Richiesta 1
Indica se ciascuna affermazione concorda con il testo sul lavoro da casa, rispondendo sì o no e citando testualmente le parole decisive. (a) Nel lavoratore autonomo l'indistinzione tra tempo di lavoro e tempo libero è compensata dalla sfida del miglioramento economico. (b) Il senso di oppressione causato dal lavoro da casa è soltanto psicologico. (c) Tra un avvocato e l'impiegato di un'impresa farmaceutica la distanza sociale è minima.
Richiesta 2
Stampa il passo del testo sul lavoro da casa compreso tra "Quanto all’aspetto sociologico, il" e "cosa lo aspetterà...", estremi inclusi.
Richiesta 3
Prosegui il testo sul lavoro da casa dal punto in cui si interrompe.

Testo del documento
☆ ☆ ☆

Quanto all’aspetto sociologico, il lavoro da casa, come noto, determina nel lavoratore dipendente un crescente
senso di oppressione, spesso fisico, con ricadute psicologiche, frutto
della sempre più avvolgente indistinzione tra tempo di lavoro e tempo libero; indistinzione, si badi, che invece nel lavoratore autonomo è compensata dalla sfida costante del miglioramento
economico e del perseguimento di un crescente e appagante senso di deferenza sociale. Tra un giornalista, un
commercialista, un avvocato, e l’impiegato di una impresa farmaceutica addetto
alla decriptazione dei “bugiardini” o
all’introduzione di dati socio-professionali su fogli elettronici, esiste una distanza sociale e morale
incolmabile. Quindi l'impiegato, come si legge, apparentemente desideroso di passare allo smart working non sa ancora bene cosa lo aspetterà...

☆ ☆ ☆

Estratto dati
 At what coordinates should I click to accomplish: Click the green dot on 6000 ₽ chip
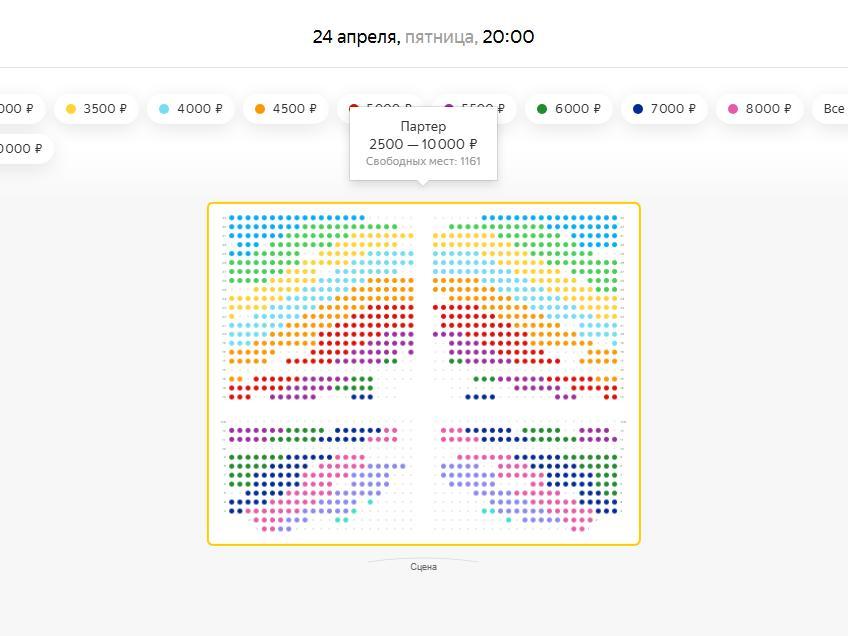[542, 108]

☆ ☆ ☆

Risultato finale 1
(a) Sì: «nel lavoratore autonomo è compensata dalla sfida costante del miglioramento economico».
(b) No: «spesso fisico, con ricadute psicologiche».
(c) No: «esiste una distanza sociale e morale incolmabile».

Risultato finale 2
Quanto all’aspetto sociologico, il lavoro da casa, come noto, determina nel lavoratore dipendente un crescente
senso di oppressione, spesso fisico, con ricadute psicologiche, frutto
della sempre più avvolgente indistinzione tra tempo di lavoro e tempo libero; indistinzione, si badi, che invece nel lavoratore autonomo è compensata dalla sfida costante del miglioramento
economico e del perseguimento di un crescente e appagante senso di deferenza sociale. Tra un giornalista, un
commercialista, un avvocato, e l’impiegato di una impresa farmaceutica addetto
alla decriptazione dei “bugiardini” o
all’introduzione di dati socio-professionali su fogli elettronici, esiste una distanza sociale e morale
incolmabile. Quindi l'impiegato, come si legge, apparentemente desideroso di passare allo smart working non sa ancora bene cosa lo aspetterà...

Risultato finale 3
Nel professionista il lavoro da casa ha motivazioni
fortissime: guadagno e soprattutto considerazione sociale; nell'impiegato il guadagno resta invece l’unica
motivazione, per giunta residuale e poco lucrosa, soprattutto quando manchi qualsiasi etica costitutiva del
lavoro. Sicché depressione e nichilismo passivo sono in agguato.
Come
si può intuire, la transizione allo smart working non è impresa facile. E sicuramente non aiuta
l’ingenuo entusiasmo di chi invece dovrebbe conoscerne le implicite
conseguenze.
Concludendo, smart working per tutti? Calma e gesso...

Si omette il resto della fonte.